Thesmophoria was celebrated in late autumn to honor Persephone and Demeter, that they might bless the fertility of the land and ensure the bounty of the yearly harvest. Unlike most festivals, or most of anything really, Thesmophoria was celebrated only by women.
In order to tip the scales and usher in another prosperous harvest, women would gather every year to supplicate for Demeter’s blessing. Though it was one of the largest Greek festivals, we have little evidence of what they did, as women were neither taught to write nor permitted to tell men about what they did. The festival changed over time and from place to place, so it is impossible to say exactly how it went. Here is the knowledge we do have.
The three day long celebration included ritual purity, cakes baked in the shape of snakes (and other snake-like appendages), fasting, hymns, and sacrifice. On the first day, the ascent, married women would make a procession to a nearby city or up on a hill, depending on where they lived. This day and for the next two days, the women concerned themselves with chastity and ritual purification.
The second day was one of mourning and fasting, an echo of Demeter’s mourning during Persephone’s disappearance.
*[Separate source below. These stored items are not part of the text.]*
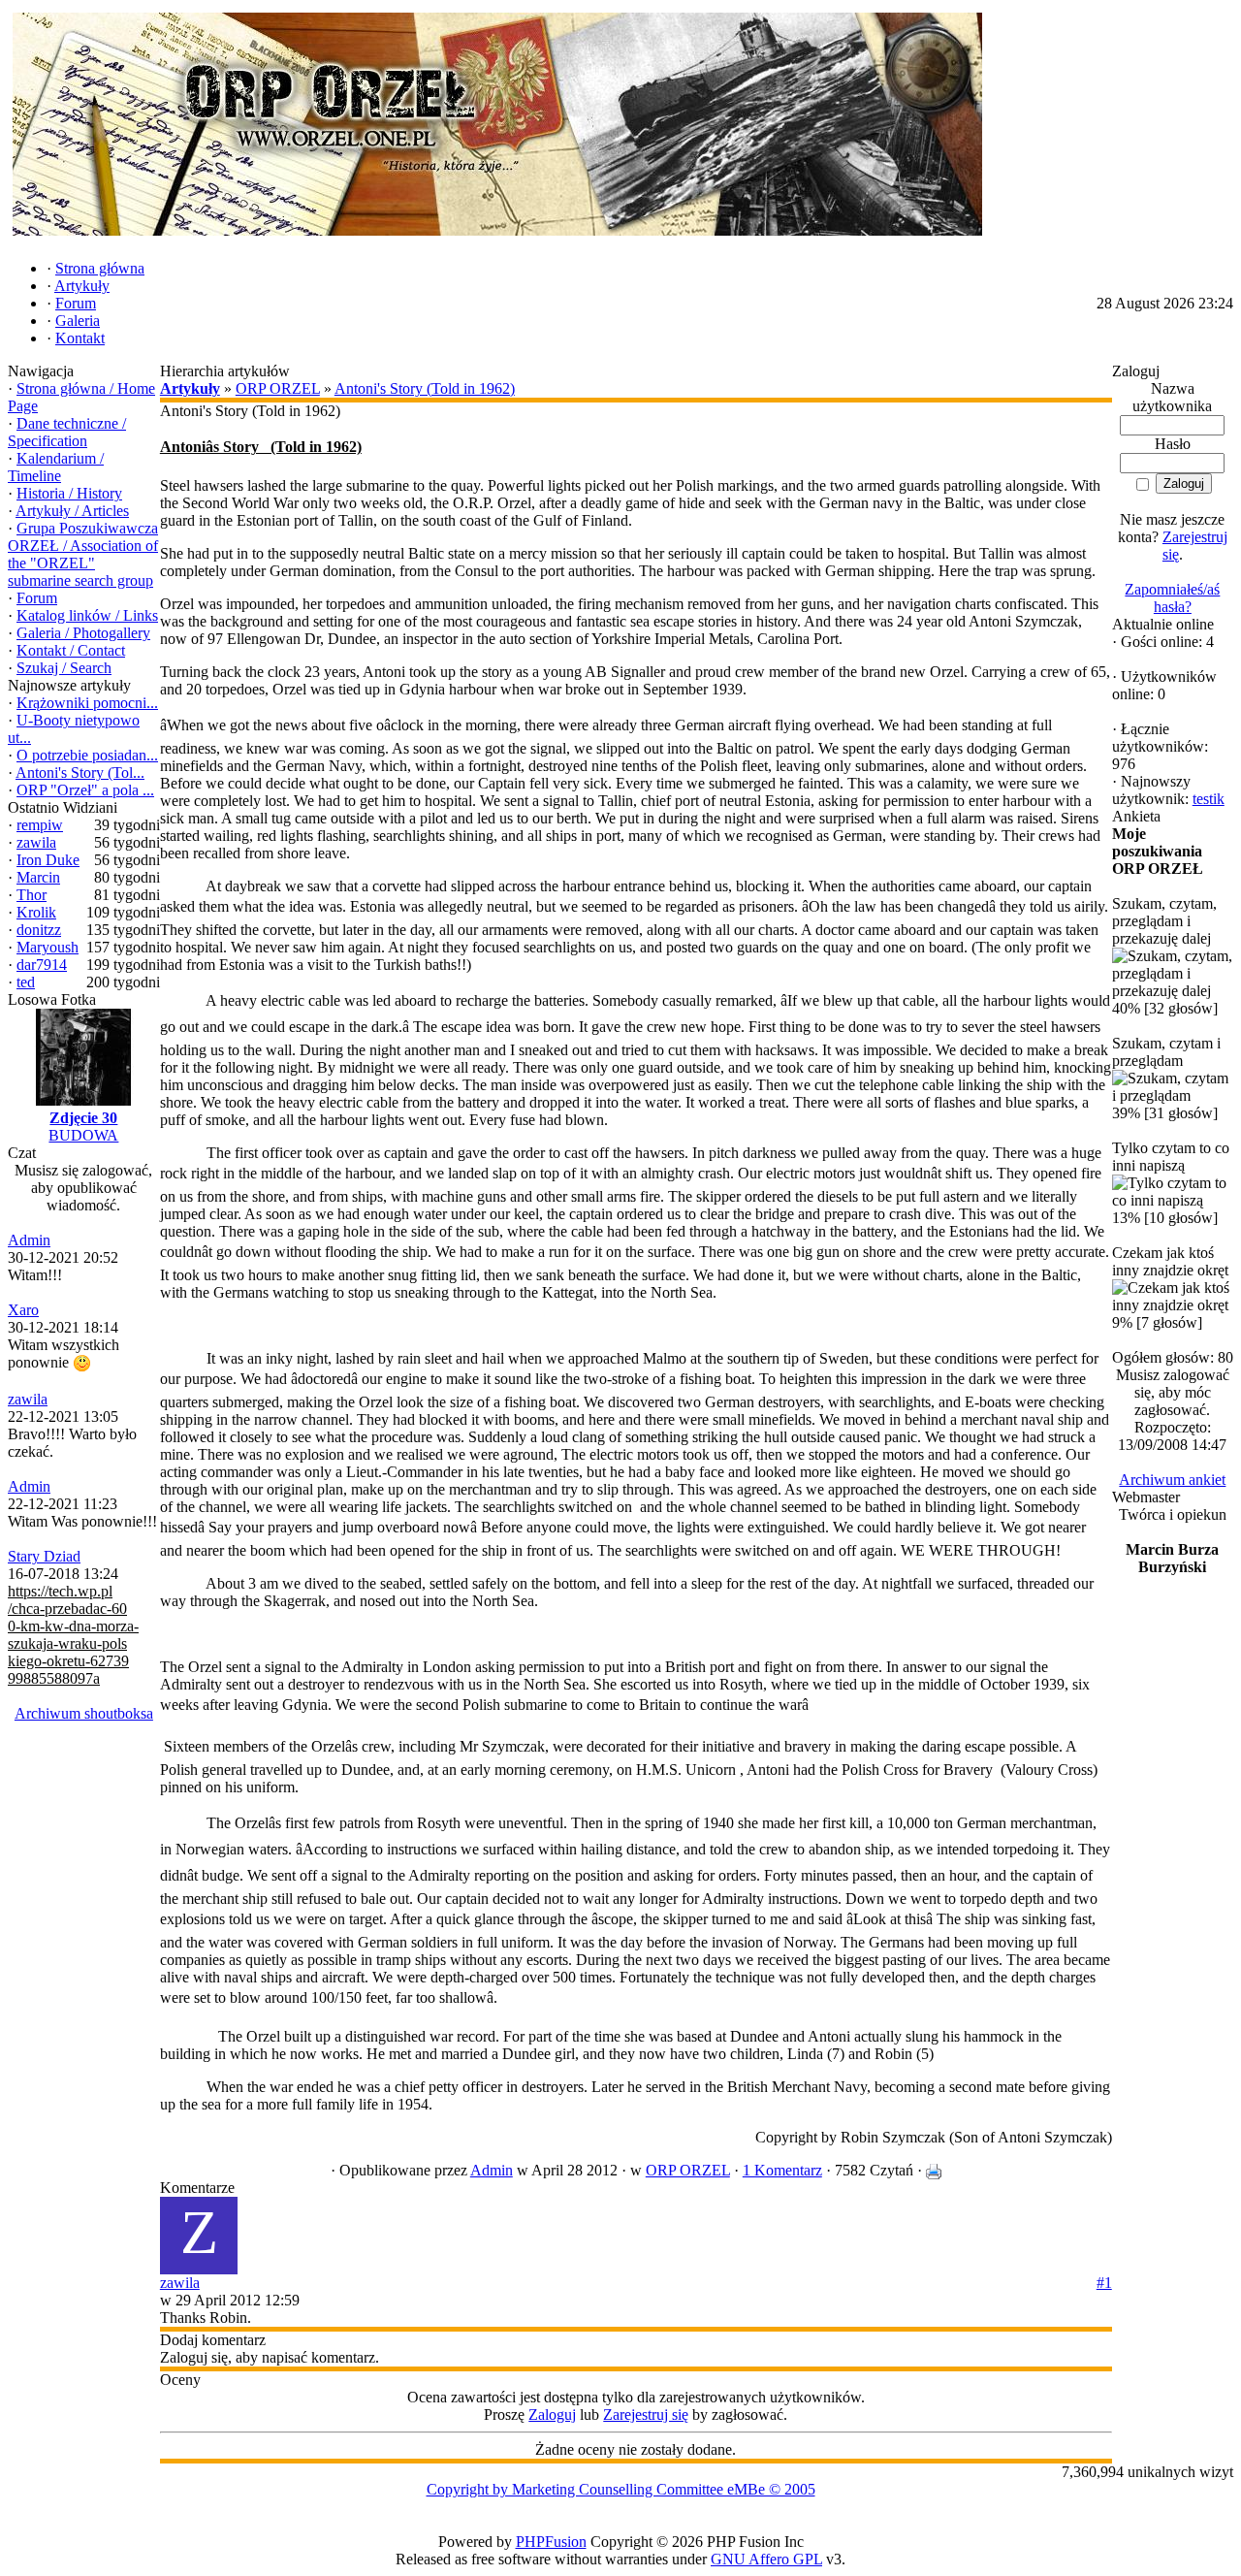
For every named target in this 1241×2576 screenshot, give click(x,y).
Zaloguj (552, 2414)
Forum (36, 598)
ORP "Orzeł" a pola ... (85, 790)
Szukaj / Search (63, 668)
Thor (31, 894)
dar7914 (41, 964)
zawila (36, 842)
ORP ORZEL (278, 388)
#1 (1104, 2282)
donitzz (38, 929)
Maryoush (47, 947)
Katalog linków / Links (87, 615)
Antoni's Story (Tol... (80, 772)
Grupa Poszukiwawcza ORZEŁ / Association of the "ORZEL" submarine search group (83, 554)
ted (25, 982)
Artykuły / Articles (72, 510)
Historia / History (69, 493)
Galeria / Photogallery (83, 633)
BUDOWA (83, 1135)
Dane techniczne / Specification (67, 432)
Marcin (38, 877)
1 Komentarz (782, 2170)
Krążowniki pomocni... (87, 702)
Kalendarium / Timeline (56, 467)
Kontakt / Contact (70, 650)
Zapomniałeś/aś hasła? (1172, 598)
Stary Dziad (44, 1556)
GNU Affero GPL (766, 2559)
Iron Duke (48, 860)
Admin (29, 1240)
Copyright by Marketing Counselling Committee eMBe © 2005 (621, 2489)
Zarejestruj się (645, 2414)
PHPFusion (551, 2541)
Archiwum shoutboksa (84, 1713)
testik (1209, 798)
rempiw (39, 825)
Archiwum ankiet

The third day was bright and joyful, full of singing, sesame honey cakes, and the prospect of new life. At some point, pigs were ritually sacrificed, buried, and exhumed by these women to please the goddesses and offer atonement for any wrongdoing.
Because men were not permitted to join the festival, these Greek women had, if only for a few days, a sort of freedom to which they were usually not privy. Today, we see the problem in only allowing women individual agency within a fertility festival—thus signifying that fertility matters are the only thing women can be trusted to handle—in that way, it is dehumanizing.
Ancient Greece is not particularly known as a paragon of women’s rights.
There actually is some modicum of sense to it, if you view it metaphorically. Childbirth is particular to women, and painfully similar to the harvest: it could bring about new life and sustain humanity, but it is uncertain, and if the smallest thing goes wrong, it can be deadly. To Greek men who didn’t want to concern themselves with such womanly issues, and who were more than a little afraid of the wrath of Persephone and Demeter, it was easier to just let the women handle it—they always have.